Another issue for the front side labeling is to maintain a fluid game play. Poor labeling will likely cause unpleasant disruptions, even slips and mistakes caused by accidental confusion. It is therefore desirable that each proxy is labeled with the name of the card it substitutes, and its basic game-relevant characteristics, and erase all decorations and printed information that may be misleading. Any relevant information that is not written on the card should at least be found in the legend.

=== Agreements and coded rules ===

Additional rules can restrict the number of proxy cards allowed in a deck, and the physical ways in which they may be created. Such rules can be a simple agreement between two players, or they may be defined by the host of a tournament.

Magic: The Gathering tournaments sanctioned by the DCI allow the use of proxy cards only to replace cards damaged during play (e.g. water is spilled on a deck mid-tournament, causing some cards to be marked). Some third party organisations hosting Magic tournaments permit participants to include a set number of proxy cards in their decks (5 and 10 being common amounts), a clause that especially comes up for the cost-intensive vintage format.
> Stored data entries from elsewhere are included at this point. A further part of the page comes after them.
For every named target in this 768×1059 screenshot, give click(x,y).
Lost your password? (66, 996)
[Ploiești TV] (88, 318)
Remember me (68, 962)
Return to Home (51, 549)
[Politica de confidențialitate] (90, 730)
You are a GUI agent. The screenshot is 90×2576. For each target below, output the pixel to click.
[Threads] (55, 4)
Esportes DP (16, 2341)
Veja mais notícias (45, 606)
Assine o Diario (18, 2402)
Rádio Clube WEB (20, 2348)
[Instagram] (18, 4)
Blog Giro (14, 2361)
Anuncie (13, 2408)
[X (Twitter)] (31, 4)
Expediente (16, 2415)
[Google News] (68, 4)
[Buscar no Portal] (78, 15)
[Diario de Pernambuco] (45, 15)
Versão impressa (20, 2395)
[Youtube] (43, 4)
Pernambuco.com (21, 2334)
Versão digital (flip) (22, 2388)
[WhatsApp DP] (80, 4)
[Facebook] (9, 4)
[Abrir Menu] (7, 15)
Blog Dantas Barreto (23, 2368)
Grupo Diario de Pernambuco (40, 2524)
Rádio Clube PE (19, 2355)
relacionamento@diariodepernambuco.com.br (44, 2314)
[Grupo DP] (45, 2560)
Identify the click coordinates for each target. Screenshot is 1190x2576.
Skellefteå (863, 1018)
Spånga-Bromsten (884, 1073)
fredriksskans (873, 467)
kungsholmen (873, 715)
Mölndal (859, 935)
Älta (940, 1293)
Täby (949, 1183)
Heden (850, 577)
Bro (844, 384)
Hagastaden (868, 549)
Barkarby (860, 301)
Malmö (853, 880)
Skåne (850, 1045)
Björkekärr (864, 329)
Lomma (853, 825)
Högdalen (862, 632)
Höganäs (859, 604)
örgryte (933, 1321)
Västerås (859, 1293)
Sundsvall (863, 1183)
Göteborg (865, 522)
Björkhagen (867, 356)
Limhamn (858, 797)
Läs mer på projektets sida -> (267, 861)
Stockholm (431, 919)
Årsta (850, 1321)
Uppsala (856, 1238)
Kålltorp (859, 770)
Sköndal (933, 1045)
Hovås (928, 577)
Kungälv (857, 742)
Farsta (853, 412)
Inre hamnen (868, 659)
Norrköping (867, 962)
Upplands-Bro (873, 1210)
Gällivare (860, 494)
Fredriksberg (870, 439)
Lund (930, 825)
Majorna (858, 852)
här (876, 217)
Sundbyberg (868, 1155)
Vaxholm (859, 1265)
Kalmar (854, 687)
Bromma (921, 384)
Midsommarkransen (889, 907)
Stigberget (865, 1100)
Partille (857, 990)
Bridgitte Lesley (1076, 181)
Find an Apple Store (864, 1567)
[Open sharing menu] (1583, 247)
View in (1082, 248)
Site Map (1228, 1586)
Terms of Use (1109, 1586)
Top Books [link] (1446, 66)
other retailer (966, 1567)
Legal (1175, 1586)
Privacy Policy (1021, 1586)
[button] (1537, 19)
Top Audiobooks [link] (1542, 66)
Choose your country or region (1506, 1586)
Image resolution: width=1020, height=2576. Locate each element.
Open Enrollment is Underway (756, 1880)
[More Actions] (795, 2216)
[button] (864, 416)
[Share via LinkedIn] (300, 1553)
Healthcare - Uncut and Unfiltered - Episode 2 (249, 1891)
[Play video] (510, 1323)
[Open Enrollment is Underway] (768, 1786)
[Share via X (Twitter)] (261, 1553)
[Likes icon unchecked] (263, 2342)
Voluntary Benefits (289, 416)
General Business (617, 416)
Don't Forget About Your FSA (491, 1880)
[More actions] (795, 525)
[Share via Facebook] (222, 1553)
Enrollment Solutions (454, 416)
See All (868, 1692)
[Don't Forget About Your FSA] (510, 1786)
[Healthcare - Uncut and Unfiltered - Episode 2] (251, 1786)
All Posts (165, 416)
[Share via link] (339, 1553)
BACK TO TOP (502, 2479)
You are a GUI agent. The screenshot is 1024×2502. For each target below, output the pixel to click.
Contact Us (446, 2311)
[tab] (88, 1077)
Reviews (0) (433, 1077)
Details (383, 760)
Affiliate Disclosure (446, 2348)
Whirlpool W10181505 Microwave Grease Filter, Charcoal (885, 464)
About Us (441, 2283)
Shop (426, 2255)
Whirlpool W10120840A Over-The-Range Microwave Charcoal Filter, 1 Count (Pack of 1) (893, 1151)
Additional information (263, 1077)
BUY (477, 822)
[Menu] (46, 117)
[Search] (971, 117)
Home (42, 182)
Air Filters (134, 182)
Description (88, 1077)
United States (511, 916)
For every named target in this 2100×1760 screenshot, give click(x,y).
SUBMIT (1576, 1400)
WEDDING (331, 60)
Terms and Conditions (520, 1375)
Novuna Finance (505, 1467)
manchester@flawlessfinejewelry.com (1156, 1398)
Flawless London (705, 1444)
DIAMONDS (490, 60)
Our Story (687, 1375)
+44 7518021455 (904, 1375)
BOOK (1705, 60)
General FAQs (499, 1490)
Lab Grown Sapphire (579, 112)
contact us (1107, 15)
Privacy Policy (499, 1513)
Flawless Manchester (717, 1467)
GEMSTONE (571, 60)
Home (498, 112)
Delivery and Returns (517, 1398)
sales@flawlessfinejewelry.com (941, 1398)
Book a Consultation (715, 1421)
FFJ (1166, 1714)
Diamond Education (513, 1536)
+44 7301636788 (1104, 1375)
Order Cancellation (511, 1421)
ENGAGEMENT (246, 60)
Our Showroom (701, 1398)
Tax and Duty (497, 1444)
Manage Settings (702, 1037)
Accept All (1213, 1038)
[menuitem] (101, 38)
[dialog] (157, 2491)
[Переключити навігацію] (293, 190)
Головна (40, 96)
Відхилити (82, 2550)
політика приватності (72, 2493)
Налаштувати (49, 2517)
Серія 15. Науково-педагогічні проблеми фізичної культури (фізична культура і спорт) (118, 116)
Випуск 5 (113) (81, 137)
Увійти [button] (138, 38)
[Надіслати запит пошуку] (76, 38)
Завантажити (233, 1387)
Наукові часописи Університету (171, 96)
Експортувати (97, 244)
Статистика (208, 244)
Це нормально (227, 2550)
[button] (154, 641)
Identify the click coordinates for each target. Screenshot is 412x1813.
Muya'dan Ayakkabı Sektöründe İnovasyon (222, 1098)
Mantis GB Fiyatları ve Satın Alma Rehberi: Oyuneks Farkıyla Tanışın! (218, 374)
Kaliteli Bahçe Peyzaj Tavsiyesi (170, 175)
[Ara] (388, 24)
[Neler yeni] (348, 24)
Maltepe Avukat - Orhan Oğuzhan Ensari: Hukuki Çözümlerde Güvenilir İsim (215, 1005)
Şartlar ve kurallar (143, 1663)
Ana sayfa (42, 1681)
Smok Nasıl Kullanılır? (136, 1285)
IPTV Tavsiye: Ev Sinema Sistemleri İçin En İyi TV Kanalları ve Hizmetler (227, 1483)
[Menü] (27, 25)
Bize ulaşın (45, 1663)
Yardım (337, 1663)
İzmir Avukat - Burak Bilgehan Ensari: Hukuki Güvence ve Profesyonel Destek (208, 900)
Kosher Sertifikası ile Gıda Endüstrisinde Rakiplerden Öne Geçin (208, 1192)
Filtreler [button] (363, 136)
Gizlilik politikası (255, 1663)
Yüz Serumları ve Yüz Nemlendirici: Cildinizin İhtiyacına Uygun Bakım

==Common ways of fabrication==

Some players create their own proxy cards by editing original cards. Ideally, they take a cheap original card that shares as many characteristics as possible with the card that should be proxied. Editing includes:

- partially erasing the original print using a rubber or chemicals (acetone). However, this will most likely carve and damage the material, and thus affect the stiffness, balance and transparency characteristics.
- writing, painting or printing on the surface, preferably using a thin fine-liner.
- Adhesive labels (stickers) attached to the front of the original card. However, this will most likely create a relief that can be read like braille. It will also affect the stiffness and balance characteristics (distribution of mass).

Cards can also be created from scratch, using an imaging software or specialized program (like Magic Set Editor for Magic: The Gathering), printer and scissors. Special attention needs to be paid on the choice of paper (for weight and stiffness) and the accuracy of the cut. Usually, a card back can not be printed in a way that would be indistinguishable from the original, however.

In some cases, proxy cards can be acquired from third-party manufacturers. For copyrighted card games, however, these will usually not be allowed to reprint original artwork - so the back side will not look like the original cards.

Difficulties with the back side are often dealt with by using card sleeves with an opaque back. This also allows to put more than one piece of paper in one sleeve.

Another possibility is to completely play with proxies, and thus get around most of the problems described above. In this case, the cards no longer need to look and feel like originals, only the proxies need to be equal to each other in the above characteristics.

Some players prefer to avoid any such pain of handcrafting, and instead use a legend - a table that maps some of the physical cards in that player's deck to other cards that they would like to have instead.
This method doesn't need any physical manipulation on the original cards, and it does not conflict with any of the above described physical restrictions. However, in actual play it can be rather confusing always having to look into the legend.